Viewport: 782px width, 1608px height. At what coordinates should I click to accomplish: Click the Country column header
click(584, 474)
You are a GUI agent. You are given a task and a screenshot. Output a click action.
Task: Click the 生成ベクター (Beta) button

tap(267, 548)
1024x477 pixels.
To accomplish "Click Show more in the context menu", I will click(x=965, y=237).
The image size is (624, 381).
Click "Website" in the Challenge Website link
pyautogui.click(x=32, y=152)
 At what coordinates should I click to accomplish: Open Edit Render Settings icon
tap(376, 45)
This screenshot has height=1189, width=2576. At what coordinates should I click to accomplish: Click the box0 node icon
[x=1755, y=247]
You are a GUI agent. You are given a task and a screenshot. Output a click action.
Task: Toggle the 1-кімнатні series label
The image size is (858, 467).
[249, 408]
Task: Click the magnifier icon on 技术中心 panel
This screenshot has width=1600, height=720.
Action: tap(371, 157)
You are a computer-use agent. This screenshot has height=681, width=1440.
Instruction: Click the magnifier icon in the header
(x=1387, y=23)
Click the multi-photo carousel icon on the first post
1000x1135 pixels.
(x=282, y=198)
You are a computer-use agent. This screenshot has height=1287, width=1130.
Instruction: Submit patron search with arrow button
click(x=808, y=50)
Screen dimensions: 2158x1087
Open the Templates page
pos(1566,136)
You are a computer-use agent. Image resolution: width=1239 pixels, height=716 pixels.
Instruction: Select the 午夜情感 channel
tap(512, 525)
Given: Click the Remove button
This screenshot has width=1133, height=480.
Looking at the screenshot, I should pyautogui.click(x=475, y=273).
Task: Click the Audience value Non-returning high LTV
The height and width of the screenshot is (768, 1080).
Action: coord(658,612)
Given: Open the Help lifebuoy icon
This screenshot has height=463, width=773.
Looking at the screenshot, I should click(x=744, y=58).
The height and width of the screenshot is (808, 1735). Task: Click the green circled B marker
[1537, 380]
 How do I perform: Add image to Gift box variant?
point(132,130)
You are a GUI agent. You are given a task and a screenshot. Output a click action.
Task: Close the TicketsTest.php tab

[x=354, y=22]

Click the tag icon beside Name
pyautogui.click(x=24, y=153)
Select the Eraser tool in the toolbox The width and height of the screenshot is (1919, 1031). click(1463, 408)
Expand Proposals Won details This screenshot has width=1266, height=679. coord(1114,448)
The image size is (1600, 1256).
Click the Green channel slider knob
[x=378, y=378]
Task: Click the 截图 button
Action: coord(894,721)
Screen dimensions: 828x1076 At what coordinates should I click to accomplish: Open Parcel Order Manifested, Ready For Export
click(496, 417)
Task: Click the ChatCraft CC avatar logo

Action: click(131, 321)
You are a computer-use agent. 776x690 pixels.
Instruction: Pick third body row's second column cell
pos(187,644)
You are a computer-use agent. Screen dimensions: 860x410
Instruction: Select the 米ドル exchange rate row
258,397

* **PROBLEM STATEMENT**: For this exercise, repeat exactly the lines of the data above from the one with "The image size is (1600, 1256)." down to the one with "You are a computer-use agent. Screen", both end lines included.

* **RESULT OF THE TASK**:
The image size is (1600, 1256).
Click the Green channel slider knob
[x=378, y=378]
Task: Click the 截图 button
Action: coord(894,721)
Screen dimensions: 828x1076 At what coordinates should I click to accomplish: Open Parcel Order Manifested, Ready For Export
click(496, 417)
Task: Click the ChatCraft CC avatar logo

Action: click(131, 321)
You are a computer-use agent. 776x690 pixels.
Instruction: Pick third body row's second column cell
pos(187,644)
You are a computer-use agent. Screen dimensions: 860x410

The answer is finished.